Jewelry Tips for Valentine’s
Valentine’s Day is rife with tradition. Couples may have their own unique traditions, but others, like Valentine’s Day date nights, are widely popular.
One Valentine’s Day tradition many couples embrace is the exchange of gifts. Shoppers might not need much advice when purchasing heart-shaped boxes of chocolates or flowers for their sweethearts. However, when shopping for jewelry, Vmay feel as though they’re in over their heads. The following tips, courtesy of the Better Business Bureau®, can help shoppers as they navigate the potentially confusing process of buying jewelry.

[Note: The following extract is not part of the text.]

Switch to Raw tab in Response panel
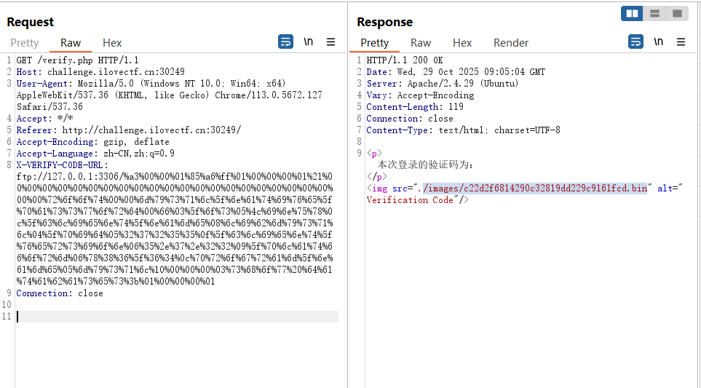 coord(421,43)
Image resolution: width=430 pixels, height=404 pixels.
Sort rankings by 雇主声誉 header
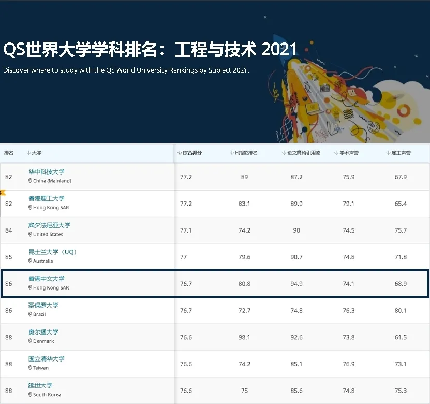pos(399,153)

Diamonds –The BBB notes that diamonds’ value is based on color, cut, clarity, and carat. Often referred to as the “4 Cs,” this criteria refers to the grade of the color (color), the way the diamond is finished (cut), how flawless the diamond is (clarity), and its weight (carat). When shopping for diamonds, the BBB advises asking jewelers if they have the most up-to-date testing equipment, which makes it easier for them to distinguish between diamonds and lab-created gemstones. That’s important, as lab-created gemstones resemble diamonds and may not be detectable if jewelers are using testing equipment designed to identify cubic zirconia.
Colored gemstones–Colored gemstones are very popular, and the BBB notes that various new stone treatments have been developed to improve their appearance and durability. However, the BBB also notes that such treatments may adversely affect the value of the gem and necessitate special care in order to maintain the gem’s appearance. When shopping for colored gemstones, ask the jeweler if an item has been treated and if there’s any special maintenance required. Imitation or assembled stones may look like natural stones, so shoppers should ask if a stone is natural, synthetic or imitation before purchasing anything.
Gold–When used alone, the word gold implies an item is all gold or 24 karat gold. But the BBB notes that gold is naturally soft and, as a result, is typically mixed with other metals to improve its hardness and durability. The karat-quality marking indicates what proportion of gold is mixed with other metals. For example, the most common mark for gold jewelry is 18K of 750, which signifies an item is 75 percent gold. Lower-karat gold jewelry may include copper, silver, zinc, or other metals. Consumers should ask about these alloys and determine if the item’s ultimate recipient is allergic to certain metals or if he or she has a high acid content in their bodies. People with high acid content in their bodies may have their jewelry turn black as a result.